So proclaims the cover of the latest issue of Ms., touting an article by Martha Burk: “Crude Awakening: U.S. Policies in Afghanistan and Iraq Sell Out Women in Favor of Oil.” Alas, there’s only a teaser online, not the full article.
In sum:
Whether supporting gender apartheid abroad, or sacrificing feeding programs for U.S. women and children so that ExxonMobil can get a tax break, or simply standing by while the company reaps record profits at the expense of women who must drive to work and heat their houses, U.S. priorities are consistent: Oil wins over women’s rights hands down.

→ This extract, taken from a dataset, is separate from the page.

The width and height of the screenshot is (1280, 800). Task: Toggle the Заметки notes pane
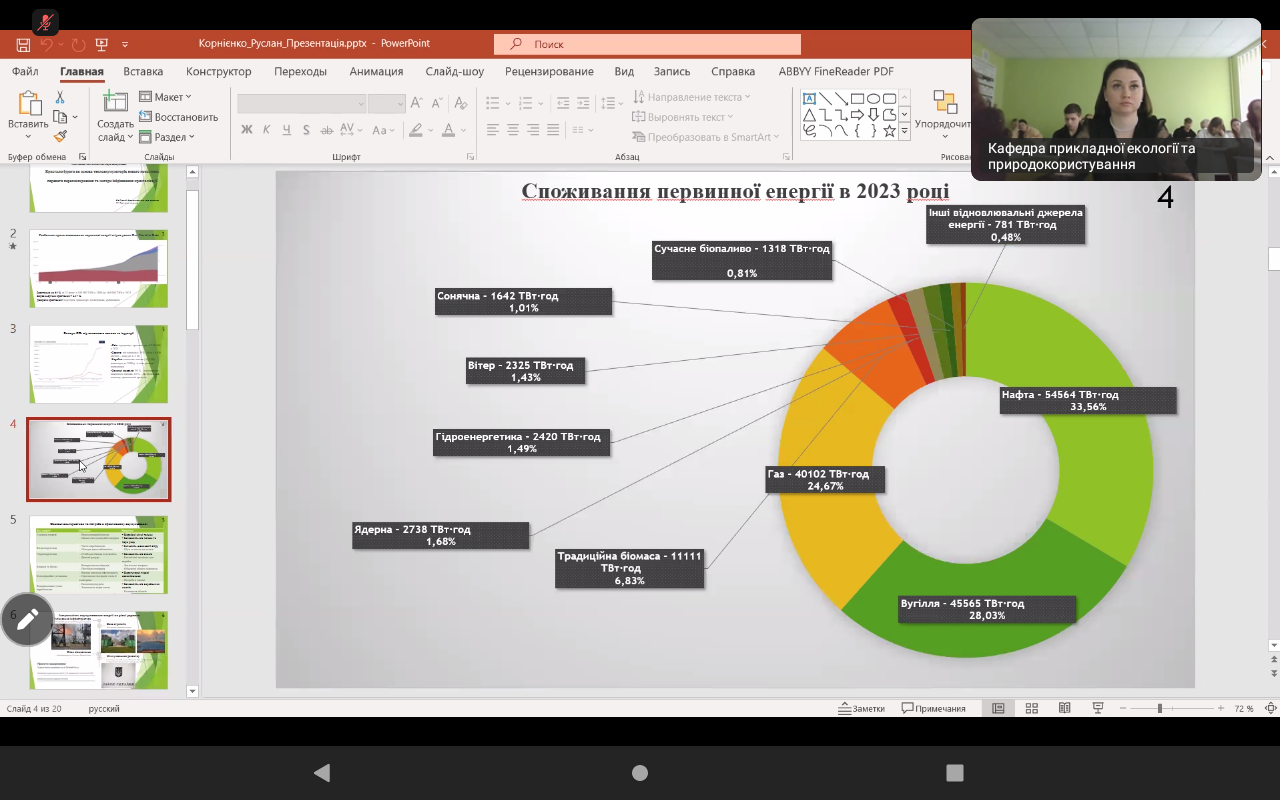pyautogui.click(x=861, y=708)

Appropriately, Burk focuses most of her attention abroad — from pre-9/11 Taliban-ruled Afghanistan, where the Clinton admin overlooked gross abuses of women’s rights as it tried to grease the wheels for a Unocal pipeline, to oppressive Saudi Arabia, to increasingly woman-unfriendly Iraq, back to present-day Afghanistan, where things are looking nearly as grim for women and girls as they did when the Taliban reigned. (The Afghan Independent Human Rights Commission reports that more than 300 girls’ schools have been burned or bombed in the country in recent years, Burk writes.)
Burk doesn’t touch on any traditionally “environmental” threads in the piece, but it’s an interesting, if cursory, look at how oil politics and gender politics collide.